## [Set problem]
Rewrite the data below, changing "light bulb icon" to "lamp icon" and leaving everything else untouched.

## BEGIN Raw data

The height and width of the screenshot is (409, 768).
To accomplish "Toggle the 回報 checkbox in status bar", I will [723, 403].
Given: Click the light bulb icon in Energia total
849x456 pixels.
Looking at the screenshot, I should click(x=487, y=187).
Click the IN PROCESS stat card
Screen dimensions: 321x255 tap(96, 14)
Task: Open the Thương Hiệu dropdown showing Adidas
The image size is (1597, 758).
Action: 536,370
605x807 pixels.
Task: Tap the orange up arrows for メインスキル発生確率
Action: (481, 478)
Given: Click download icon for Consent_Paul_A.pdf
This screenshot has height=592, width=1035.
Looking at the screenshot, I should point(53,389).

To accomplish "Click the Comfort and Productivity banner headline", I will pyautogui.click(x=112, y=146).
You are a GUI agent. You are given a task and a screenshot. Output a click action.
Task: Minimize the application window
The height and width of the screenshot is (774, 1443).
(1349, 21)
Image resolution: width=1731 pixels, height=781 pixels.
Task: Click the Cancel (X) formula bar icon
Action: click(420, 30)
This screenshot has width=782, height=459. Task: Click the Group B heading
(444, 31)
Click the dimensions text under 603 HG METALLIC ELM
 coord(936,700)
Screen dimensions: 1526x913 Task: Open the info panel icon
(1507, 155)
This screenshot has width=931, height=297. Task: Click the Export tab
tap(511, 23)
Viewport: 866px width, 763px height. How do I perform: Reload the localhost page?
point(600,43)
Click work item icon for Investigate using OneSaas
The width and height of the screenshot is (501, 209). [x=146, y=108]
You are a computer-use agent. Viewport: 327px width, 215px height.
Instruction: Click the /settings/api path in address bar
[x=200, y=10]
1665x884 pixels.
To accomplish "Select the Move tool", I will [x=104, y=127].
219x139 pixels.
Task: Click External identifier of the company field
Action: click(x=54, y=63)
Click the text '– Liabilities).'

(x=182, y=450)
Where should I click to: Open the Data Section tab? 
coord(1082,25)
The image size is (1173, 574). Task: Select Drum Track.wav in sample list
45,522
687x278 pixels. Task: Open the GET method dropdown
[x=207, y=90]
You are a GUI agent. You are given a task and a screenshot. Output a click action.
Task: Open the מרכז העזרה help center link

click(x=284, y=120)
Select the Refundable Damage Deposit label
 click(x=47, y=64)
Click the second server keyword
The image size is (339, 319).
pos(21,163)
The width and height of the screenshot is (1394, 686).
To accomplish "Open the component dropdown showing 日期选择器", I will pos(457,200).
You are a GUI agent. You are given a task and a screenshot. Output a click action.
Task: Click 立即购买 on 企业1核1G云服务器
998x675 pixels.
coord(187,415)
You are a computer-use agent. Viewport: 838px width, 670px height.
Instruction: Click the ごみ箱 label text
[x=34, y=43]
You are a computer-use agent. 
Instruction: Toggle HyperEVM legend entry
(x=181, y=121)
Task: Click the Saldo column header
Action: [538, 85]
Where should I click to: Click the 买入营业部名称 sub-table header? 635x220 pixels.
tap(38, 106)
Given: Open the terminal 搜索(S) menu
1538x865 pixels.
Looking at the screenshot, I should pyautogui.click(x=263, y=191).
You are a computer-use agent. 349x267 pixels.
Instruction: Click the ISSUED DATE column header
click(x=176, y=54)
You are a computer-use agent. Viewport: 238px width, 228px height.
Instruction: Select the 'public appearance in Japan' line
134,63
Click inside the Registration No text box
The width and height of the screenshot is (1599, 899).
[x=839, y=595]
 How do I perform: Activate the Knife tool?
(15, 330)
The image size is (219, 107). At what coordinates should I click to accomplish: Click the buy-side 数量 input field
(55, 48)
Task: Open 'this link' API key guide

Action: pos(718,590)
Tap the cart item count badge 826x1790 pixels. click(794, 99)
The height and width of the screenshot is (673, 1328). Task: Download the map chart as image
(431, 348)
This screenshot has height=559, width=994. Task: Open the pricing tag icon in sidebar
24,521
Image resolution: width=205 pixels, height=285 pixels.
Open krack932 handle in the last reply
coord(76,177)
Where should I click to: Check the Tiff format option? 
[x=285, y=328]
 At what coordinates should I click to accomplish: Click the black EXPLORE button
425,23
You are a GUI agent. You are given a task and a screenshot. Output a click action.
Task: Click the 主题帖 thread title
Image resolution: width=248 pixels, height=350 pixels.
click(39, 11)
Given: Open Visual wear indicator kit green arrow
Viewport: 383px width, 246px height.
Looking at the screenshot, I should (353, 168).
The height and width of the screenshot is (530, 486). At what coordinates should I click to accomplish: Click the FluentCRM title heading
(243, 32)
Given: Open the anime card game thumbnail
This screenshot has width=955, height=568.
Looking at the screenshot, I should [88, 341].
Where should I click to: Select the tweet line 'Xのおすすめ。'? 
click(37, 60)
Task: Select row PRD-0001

## END Raw data

## [Solution for this problem]
The height and width of the screenshot is (409, 768).
To accomplish "Toggle the 回報 checkbox in status bar", I will [723, 403].
Given: Click the lamp icon in Energia total
849x456 pixels.
Looking at the screenshot, I should click(x=487, y=187).
Click the IN PROCESS stat card
Screen dimensions: 321x255 tap(96, 14)
Task: Open the Thương Hiệu dropdown showing Adidas
The image size is (1597, 758).
Action: 536,370
605x807 pixels.
Task: Tap the orange up arrows for メインスキル発生確率
Action: (481, 478)
Given: Click download icon for Consent_Paul_A.pdf
This screenshot has height=592, width=1035.
Looking at the screenshot, I should point(53,389).

To accomplish "Click the Comfort and Productivity banner headline", I will pyautogui.click(x=112, y=146).
You are a GUI agent. You are given a task and a screenshot. Output a click action.
Task: Minimize the application window
The height and width of the screenshot is (774, 1443).
(1349, 21)
Image resolution: width=1731 pixels, height=781 pixels.
Task: Click the Cancel (X) formula bar icon
Action: click(420, 30)
This screenshot has width=782, height=459. Task: Click the Group B heading
(444, 31)
Click the dimensions text under 603 HG METALLIC ELM
 coord(936,700)
Screen dimensions: 1526x913 Task: Open the info panel icon
(1507, 155)
This screenshot has width=931, height=297. Task: Click the Export tab
tap(511, 23)
Viewport: 866px width, 763px height. How do I perform: Reload the localhost page?
point(600,43)
Click work item icon for Investigate using OneSaas
The width and height of the screenshot is (501, 209). [x=146, y=108]
You are a computer-use agent. Viewport: 327px width, 215px height.
Instruction: Click the /settings/api path in address bar
[x=200, y=10]
1665x884 pixels.
To accomplish "Select the Move tool", I will [x=104, y=127].
219x139 pixels.
Task: Click External identifier of the company field
Action: click(x=54, y=63)
Click the text '– Liabilities).'

(x=182, y=450)
Where should I click to: Open the Data Section tab? 
coord(1082,25)
The image size is (1173, 574). Task: Select Drum Track.wav in sample list
45,522
687x278 pixels. Task: Open the GET method dropdown
[x=207, y=90]
You are a GUI agent. You are given a task and a screenshot. Output a click action.
Task: Open the מרכז העזרה help center link

click(x=284, y=120)
Select the Refundable Damage Deposit label
 click(x=47, y=64)
Click the second server keyword
The image size is (339, 319).
pos(21,163)
The width and height of the screenshot is (1394, 686).
To accomplish "Open the component dropdown showing 日期选择器", I will pos(457,200).
You are a GUI agent. You are given a task and a screenshot. Output a click action.
Task: Click 立即购买 on 企业1核1G云服务器
998x675 pixels.
coord(187,415)
You are a computer-use agent. Viewport: 838px width, 670px height.
Instruction: Click the ごみ箱 label text
[x=34, y=43]
You are a computer-use agent. 
Instruction: Toggle HyperEVM legend entry
(x=181, y=121)
Task: Click the Saldo column header
Action: [538, 85]
Where should I click to: Click the 买入营业部名称 sub-table header? 635x220 pixels.
tap(38, 106)
Given: Open the terminal 搜索(S) menu
1538x865 pixels.
Looking at the screenshot, I should pyautogui.click(x=263, y=191).
You are a computer-use agent. 349x267 pixels.
Instruction: Click the ISSUED DATE column header
click(x=176, y=54)
You are a computer-use agent. Viewport: 238px width, 228px height.
Instruction: Select the 'public appearance in Japan' line
134,63
Click inside the Registration No text box
The width and height of the screenshot is (1599, 899).
[x=839, y=595]
 How do I perform: Activate the Knife tool?
(15, 330)
The image size is (219, 107). At what coordinates should I click to accomplish: Click the buy-side 数量 input field
(55, 48)
Task: Open 'this link' API key guide

Action: pos(718,590)
Tap the cart item count badge 826x1790 pixels. click(794, 99)
The height and width of the screenshot is (673, 1328). Task: Download the map chart as image
(431, 348)
This screenshot has height=559, width=994. Task: Open the pricing tag icon in sidebar
24,521
Image resolution: width=205 pixels, height=285 pixels.
Open krack932 handle in the last reply
coord(76,177)
Where should I click to: Check the Tiff format option? 
[x=285, y=328]
 At what coordinates should I click to accomplish: Click the black EXPLORE button
425,23
You are a GUI agent. You are given a task and a screenshot. Output a click action.
Task: Click the 主题帖 thread title
Image resolution: width=248 pixels, height=350 pixels.
click(39, 11)
Given: Open Visual wear indicator kit green arrow
Viewport: 383px width, 246px height.
Looking at the screenshot, I should (353, 168).
The height and width of the screenshot is (530, 486). At what coordinates should I click to accomplish: Click the FluentCRM title heading
(243, 32)
Given: Open the anime card game thumbnail
This screenshot has width=955, height=568.
Looking at the screenshot, I should [88, 341].
Where should I click to: Select the tweet line 'Xのおすすめ。'? 
click(37, 60)
Task: Select row PRD-0001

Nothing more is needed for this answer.